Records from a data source
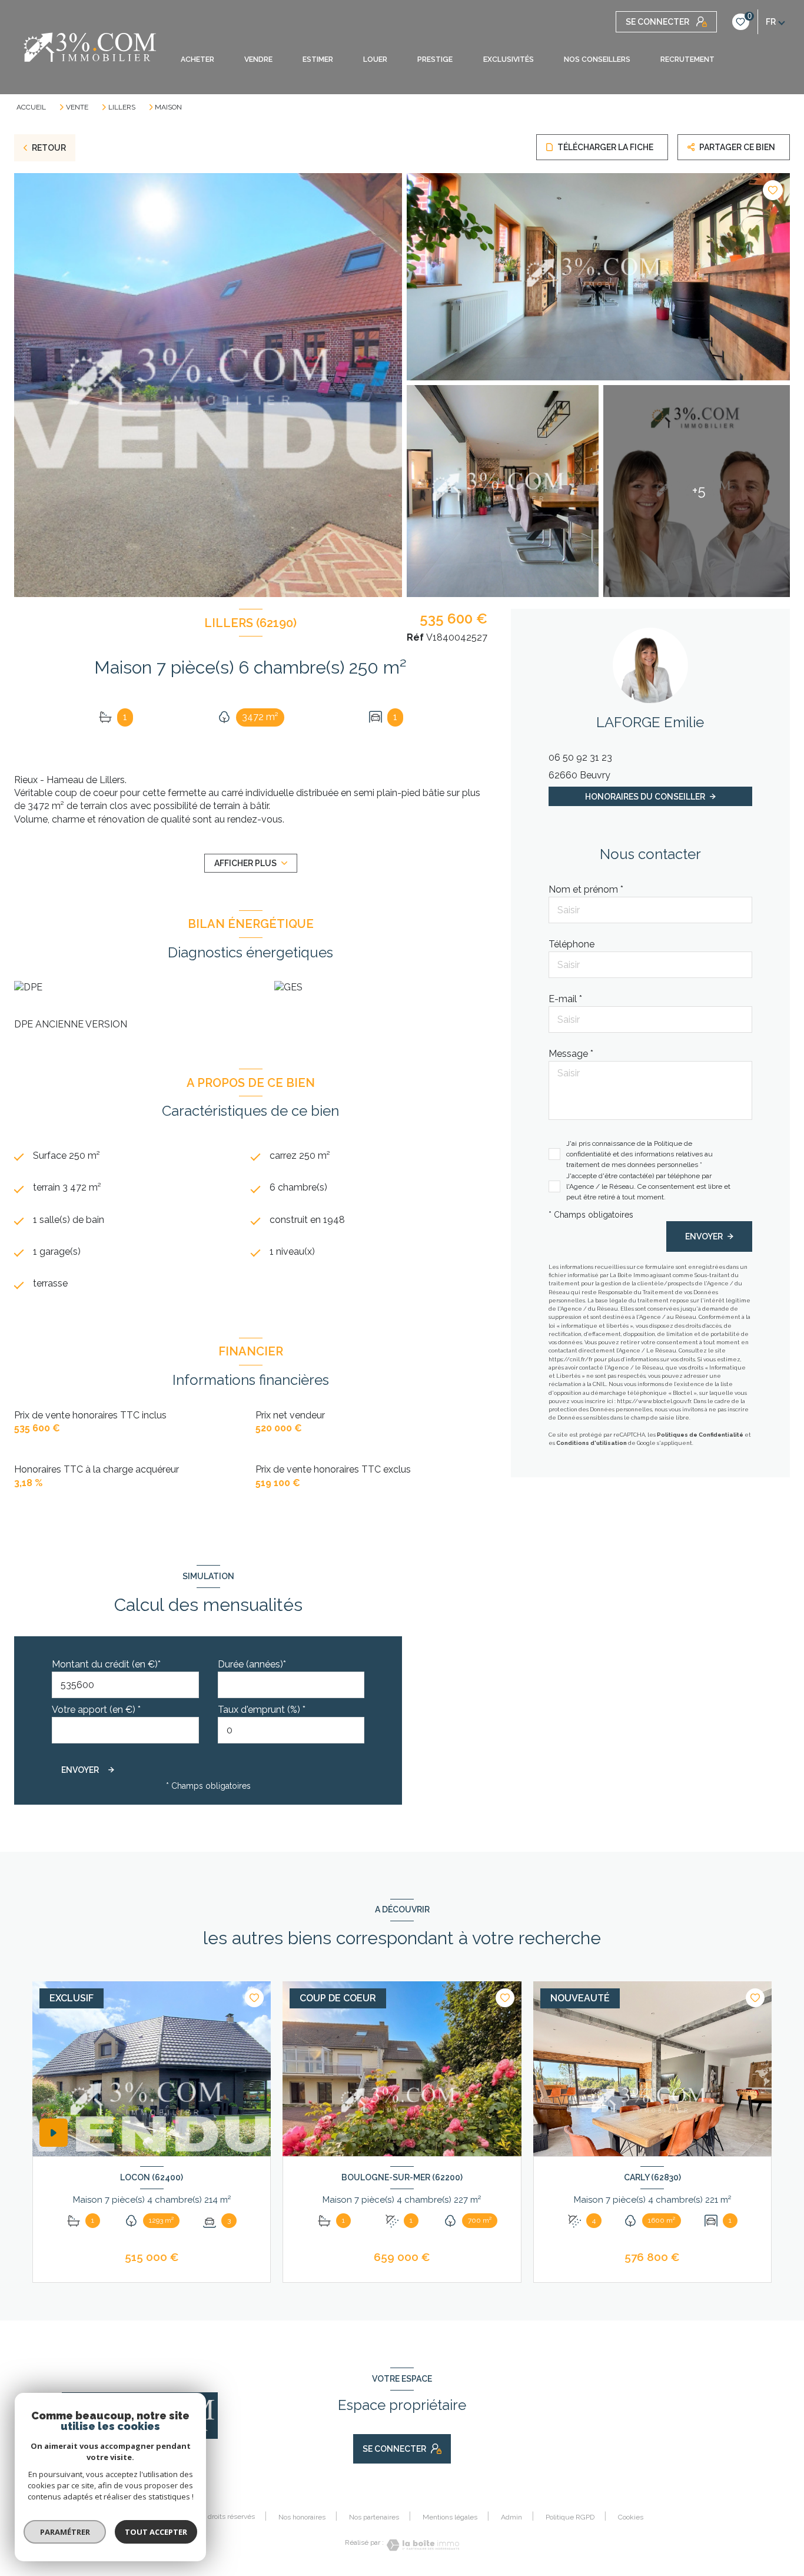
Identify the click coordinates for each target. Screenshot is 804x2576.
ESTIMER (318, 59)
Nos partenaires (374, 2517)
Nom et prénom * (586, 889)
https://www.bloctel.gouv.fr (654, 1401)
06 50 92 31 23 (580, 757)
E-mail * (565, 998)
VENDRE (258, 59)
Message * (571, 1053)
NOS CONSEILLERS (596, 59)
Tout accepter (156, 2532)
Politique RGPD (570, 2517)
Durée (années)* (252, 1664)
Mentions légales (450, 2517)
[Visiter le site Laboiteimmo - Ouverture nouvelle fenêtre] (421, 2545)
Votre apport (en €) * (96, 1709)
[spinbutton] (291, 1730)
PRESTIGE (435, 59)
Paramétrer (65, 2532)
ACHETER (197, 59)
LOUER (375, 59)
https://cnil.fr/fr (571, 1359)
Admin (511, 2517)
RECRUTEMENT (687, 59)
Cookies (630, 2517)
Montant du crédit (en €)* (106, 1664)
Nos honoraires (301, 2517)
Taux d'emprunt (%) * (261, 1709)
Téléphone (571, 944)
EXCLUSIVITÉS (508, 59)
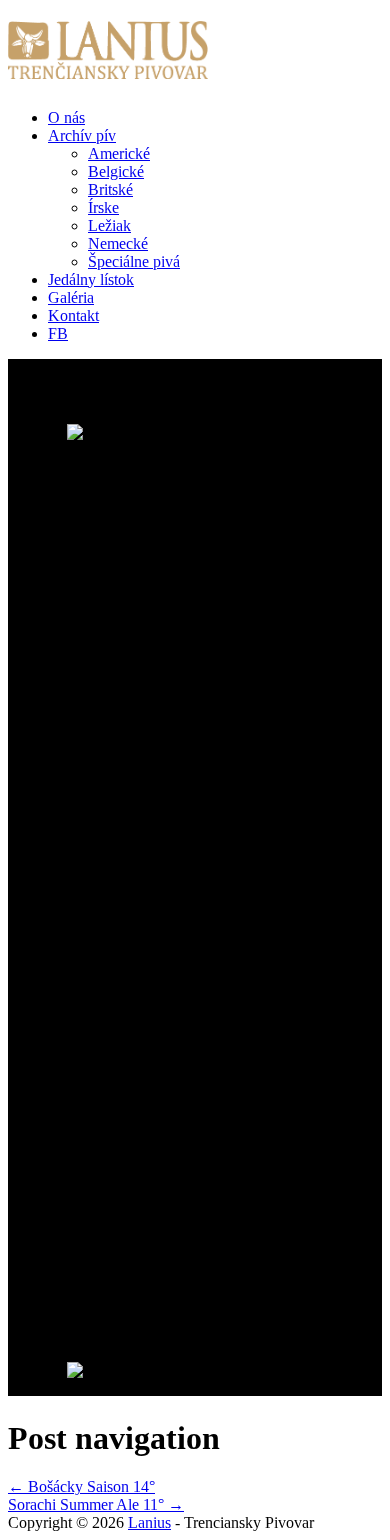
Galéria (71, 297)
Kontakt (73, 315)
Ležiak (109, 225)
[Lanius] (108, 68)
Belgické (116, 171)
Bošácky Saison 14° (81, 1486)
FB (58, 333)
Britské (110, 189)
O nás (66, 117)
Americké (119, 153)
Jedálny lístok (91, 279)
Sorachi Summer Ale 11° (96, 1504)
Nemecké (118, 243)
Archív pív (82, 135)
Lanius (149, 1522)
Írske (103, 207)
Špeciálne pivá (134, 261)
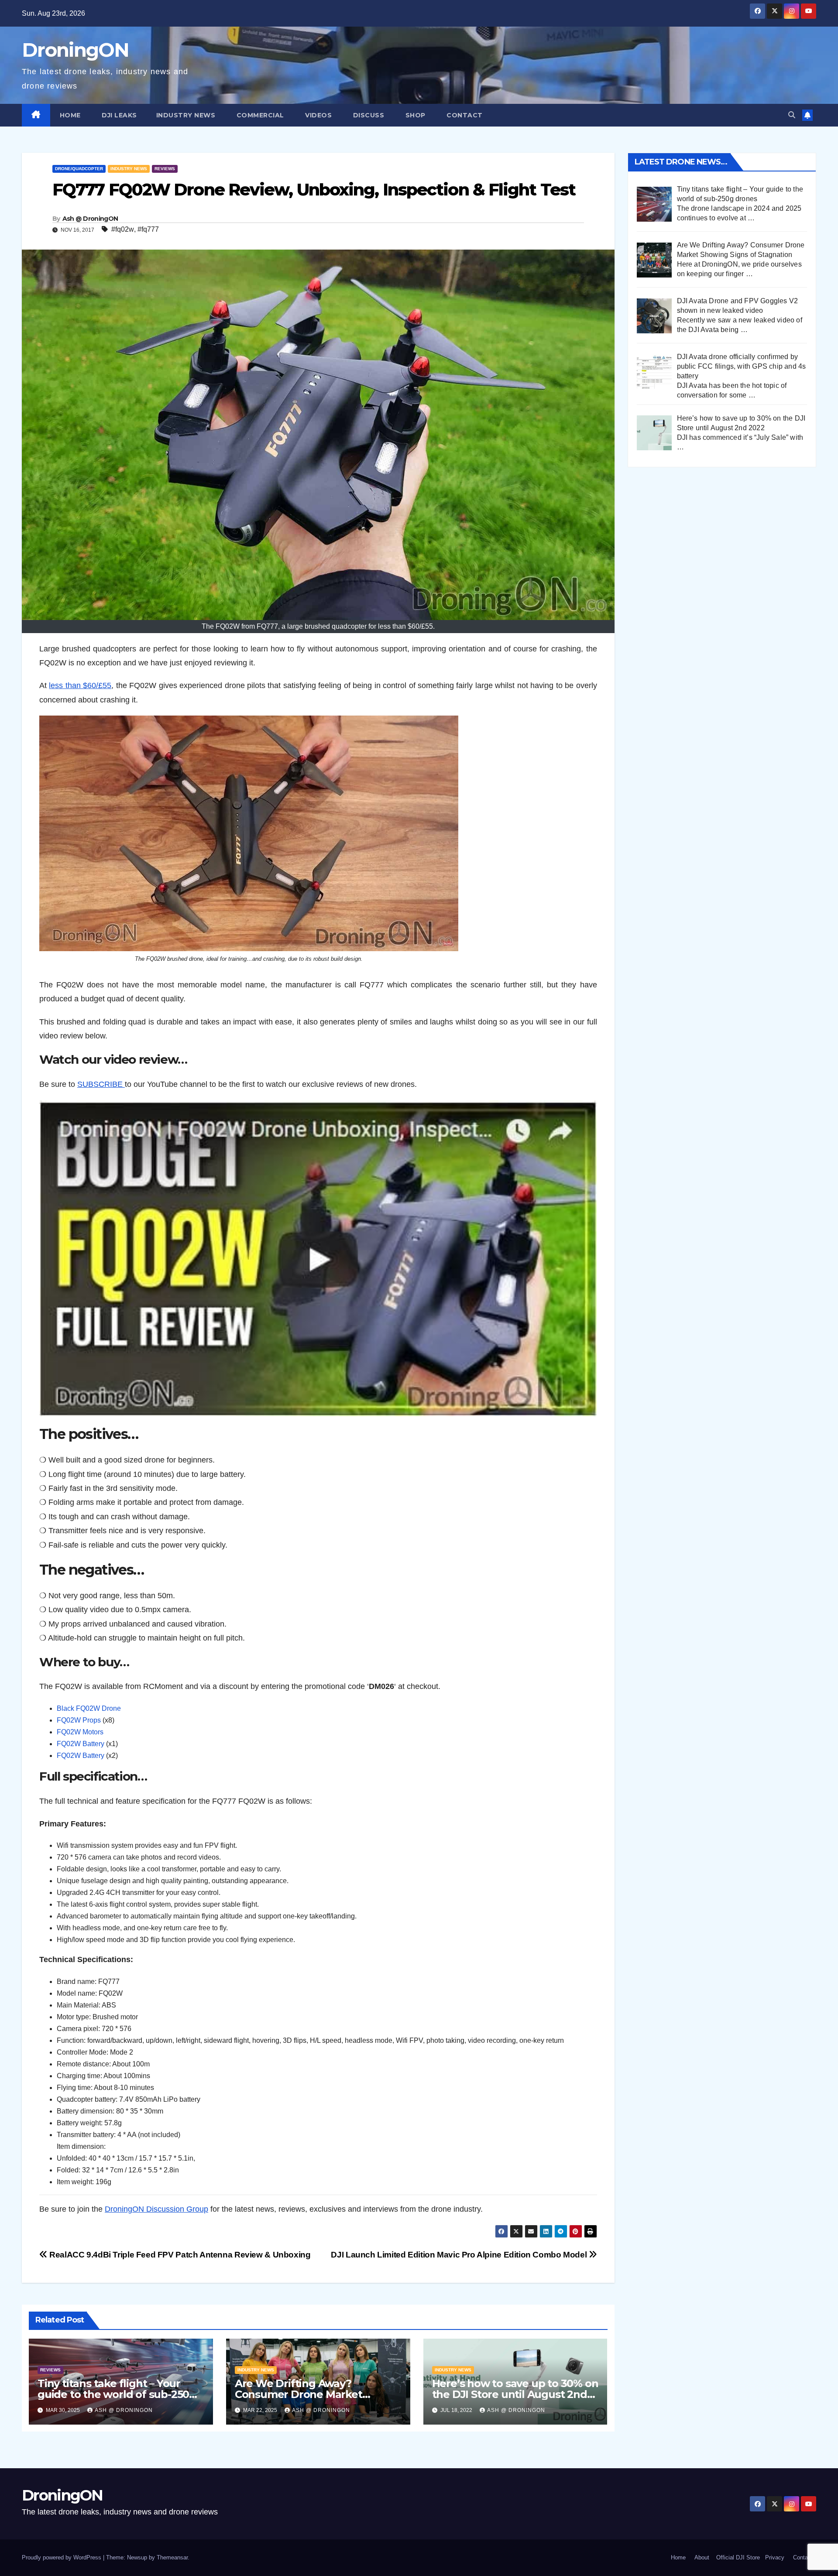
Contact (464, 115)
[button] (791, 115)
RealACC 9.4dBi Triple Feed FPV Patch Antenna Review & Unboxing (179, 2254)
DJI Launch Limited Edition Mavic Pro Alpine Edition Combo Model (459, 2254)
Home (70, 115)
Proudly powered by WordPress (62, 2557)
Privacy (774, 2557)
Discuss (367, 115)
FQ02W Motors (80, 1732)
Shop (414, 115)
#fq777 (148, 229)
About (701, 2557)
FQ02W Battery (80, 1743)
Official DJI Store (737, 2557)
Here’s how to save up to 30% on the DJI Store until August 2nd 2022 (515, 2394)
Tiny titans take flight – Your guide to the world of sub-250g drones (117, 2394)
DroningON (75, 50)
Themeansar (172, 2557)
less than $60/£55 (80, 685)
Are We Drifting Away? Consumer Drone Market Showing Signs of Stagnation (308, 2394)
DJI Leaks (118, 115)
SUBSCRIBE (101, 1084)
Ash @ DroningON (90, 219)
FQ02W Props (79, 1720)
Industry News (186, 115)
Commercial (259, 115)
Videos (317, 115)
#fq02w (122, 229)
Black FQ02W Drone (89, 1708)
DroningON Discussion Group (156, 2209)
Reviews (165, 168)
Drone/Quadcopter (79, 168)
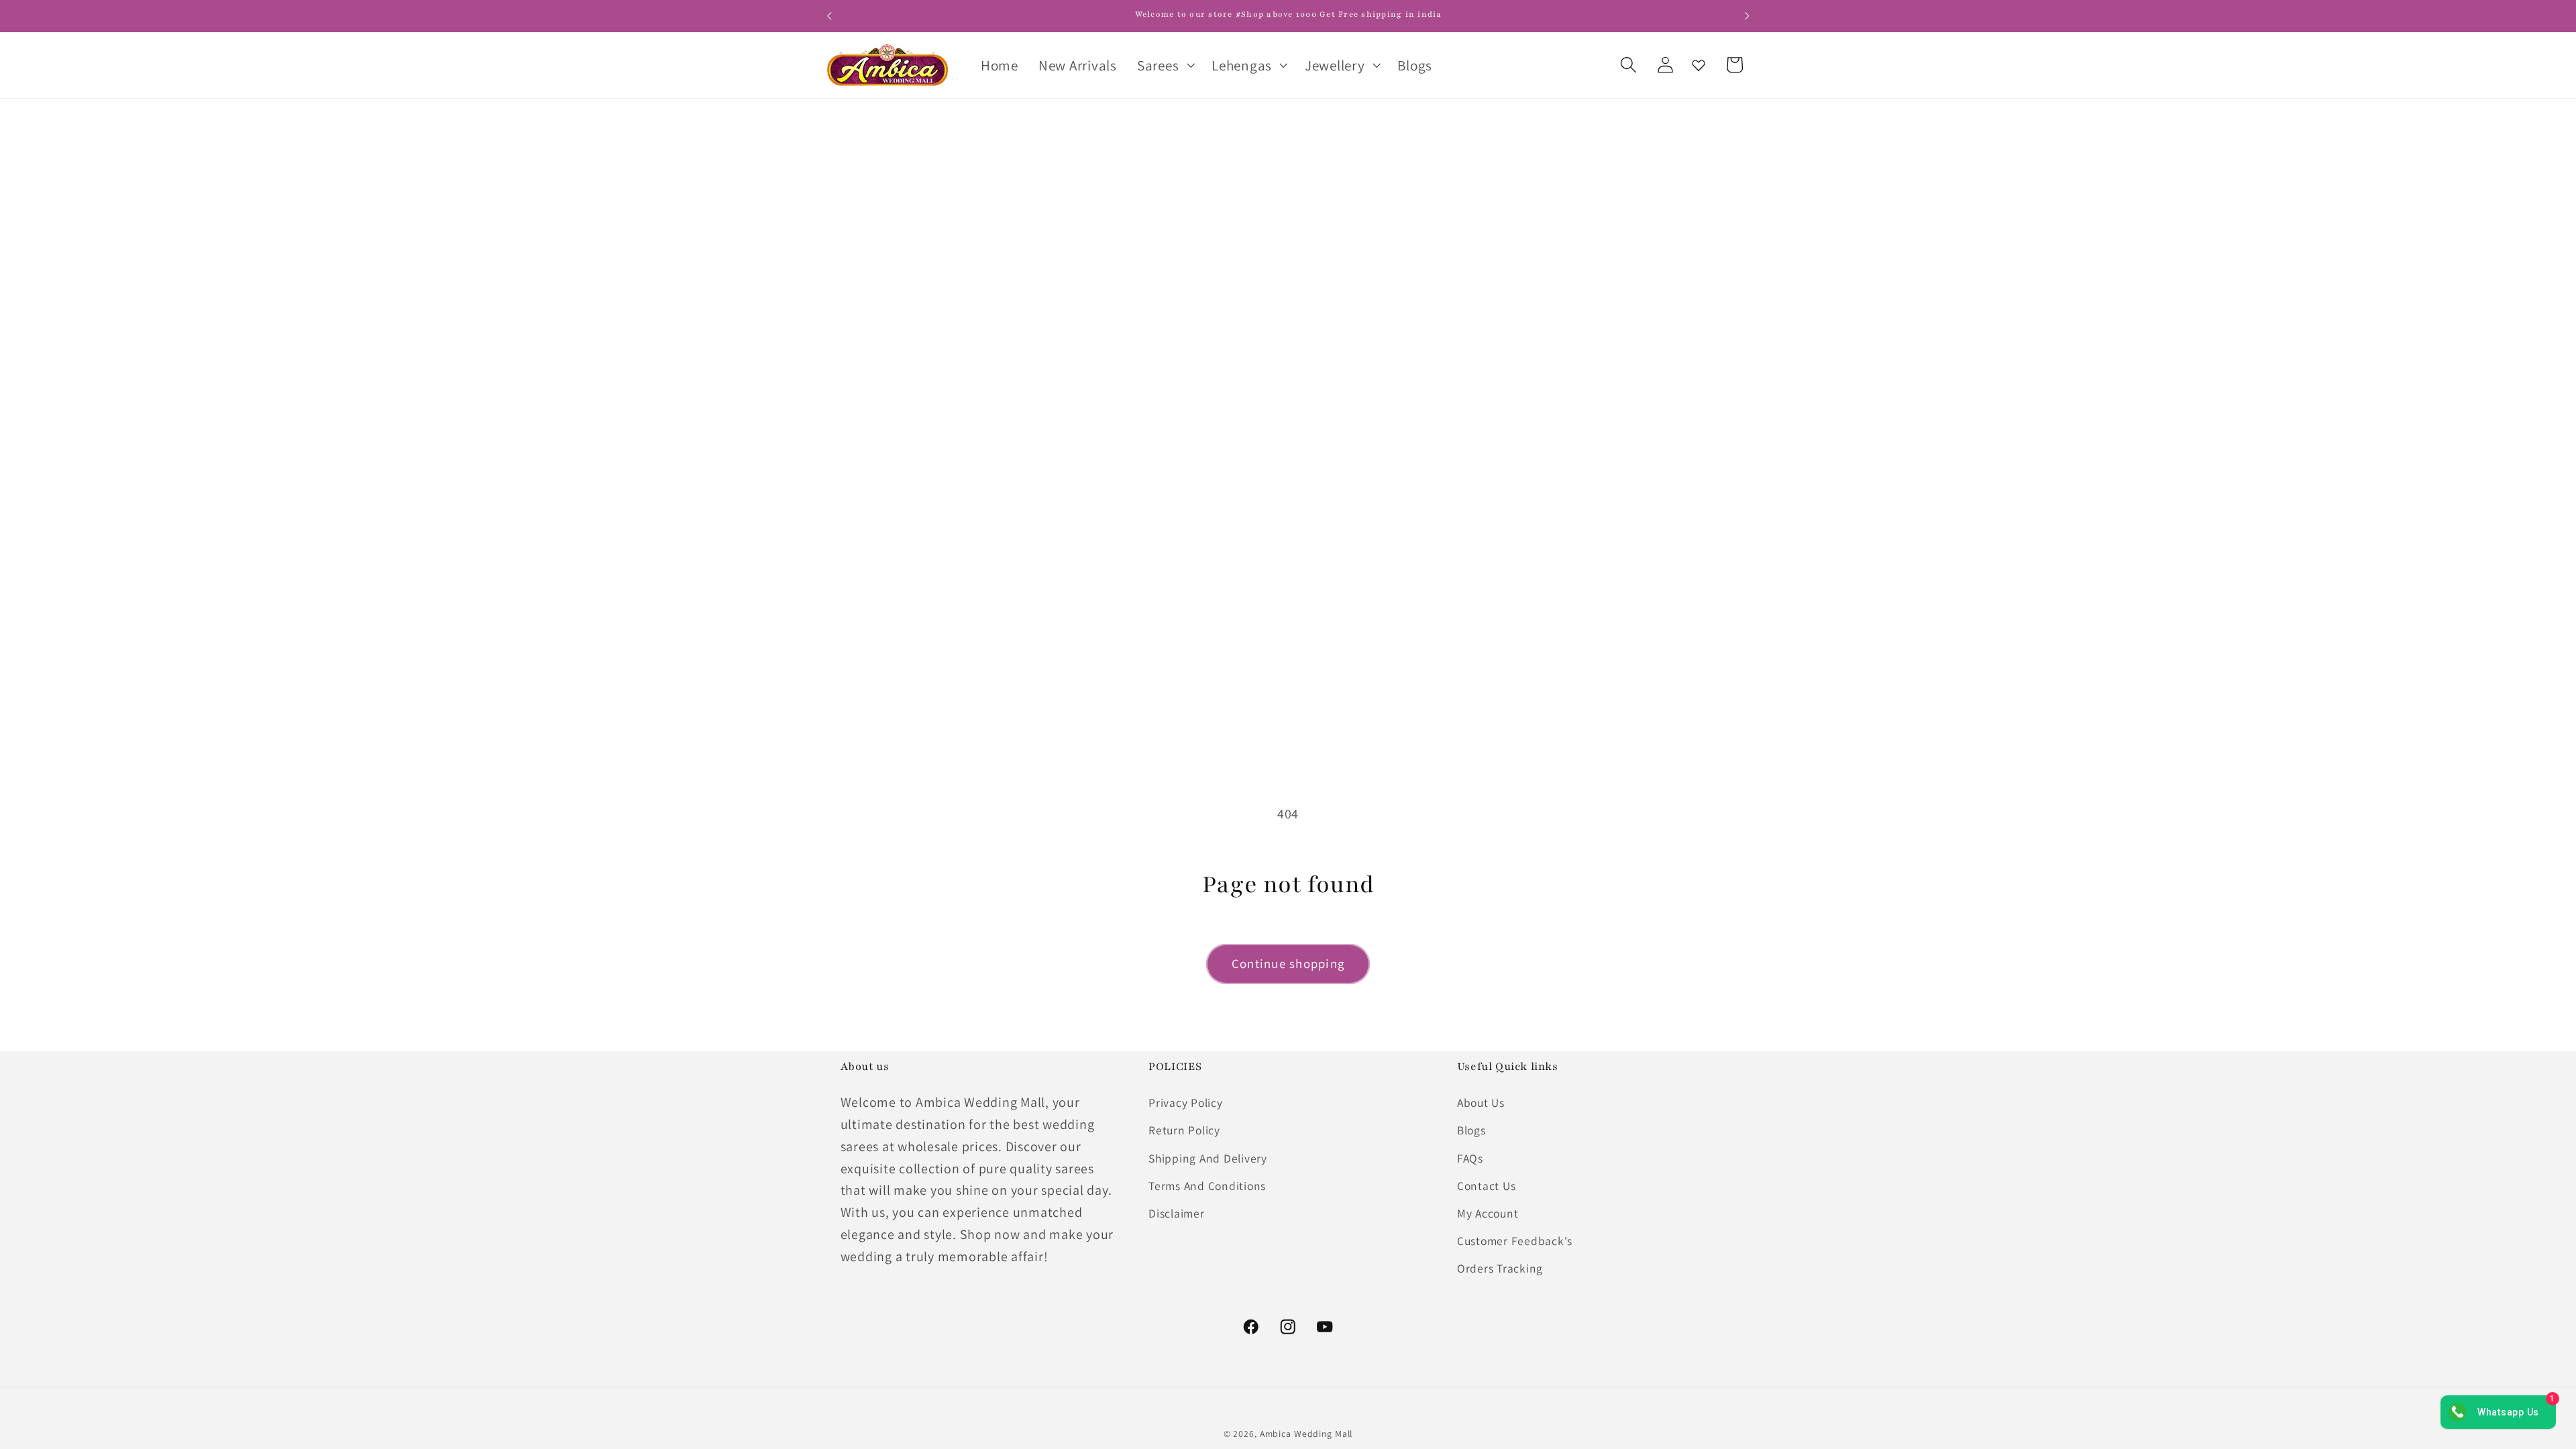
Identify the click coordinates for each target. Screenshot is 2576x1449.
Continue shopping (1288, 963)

EXERCISE DETAILS:
For the data above, return an exact copy that contains no pictures.

EXERCISE ANSWER:
Identify the click coordinates for each target. Screenshot is 804x2576.
ESTIMER (318, 59)
Nos partenaires (374, 2517)
Nom et prénom * (586, 889)
https://www.bloctel.gouv.fr (654, 1401)
06 50 92 31 23 (580, 757)
E-mail * (565, 998)
VENDRE (258, 59)
Message * (571, 1053)
NOS CONSEILLERS (596, 59)
Tout accepter (156, 2532)
Politique RGPD (570, 2517)
Durée (années)* (252, 1664)
Mentions légales (450, 2517)
[Visiter le site Laboiteimmo - Ouverture nouvelle fenêtre] (421, 2545)
Votre apport (en €) * (96, 1709)
[spinbutton] (291, 1730)
PRESTIGE (435, 59)
Paramétrer (65, 2532)
ACHETER (197, 59)
LOUER (375, 59)
https://cnil.fr/fr (571, 1359)
Admin (511, 2517)
RECRUTEMENT (687, 59)
Cookies (630, 2517)
Montant du crédit (en €)* (106, 1664)
Nos honoraires (301, 2517)
Taux d'emprunt (%) * (261, 1709)
Téléphone (571, 944)
EXCLUSIVITÉS (508, 59)
Galéria (71, 297)
Kontakt (73, 315)
Ležiak (109, 225)
[Lanius] (108, 68)
Belgické (116, 171)
Bošácky Saison 14° (81, 1486)
FB (58, 333)
Britské (110, 189)
O nás (66, 117)
Americké (119, 153)
Jedálny lístok (91, 279)
Sorachi Summer Ale 11° (96, 1504)
Nemecké (118, 243)
Archív pív (82, 135)
Lanius (149, 1522)
Írske (103, 207)
Špeciálne pivá (134, 261)
Contact (464, 115)
[button] (791, 115)
RealACC 9.4dBi Triple Feed FPV Patch Antenna Review & Unboxing (179, 2254)
DJI Launch Limited Edition Mavic Pro Alpine Edition Combo Model (459, 2254)
Home (70, 115)
Proudly powered by WordPress (62, 2557)
Privacy (774, 2557)
Discuss (367, 115)
FQ02W Motors (80, 1732)
Shop (414, 115)
#fq777 (148, 229)
About (701, 2557)
FQ02W Battery (80, 1743)
Official DJI Store (737, 2557)
Here’s how to save up to 30% on the DJI Store until August 2nd 2022 (515, 2394)
Tiny titans take flight – Your guide to the world of sub-250g drones (117, 2394)
DroningON (75, 50)
Themeansar (172, 2557)
less than $60/£55 (80, 685)
Are We Drifting Away? Consumer Drone Market Showing Signs of Stagnation (308, 2394)
DJI Leaks (118, 115)
SUBSCRIBE (101, 1084)
Ash @ DroningON (90, 219)
FQ02W Props (79, 1720)
Industry News (186, 115)
Commercial (259, 115)
Videos (317, 115)
#fq02w (122, 229)
Black FQ02W Drone (89, 1708)
DroningON Discussion Group (156, 2209)
Reviews (165, 168)
Drone/Quadcopter (79, 168)
Identify the click coordinates for each target. Screenshot is 2576x1449.
Continue shopping (1288, 963)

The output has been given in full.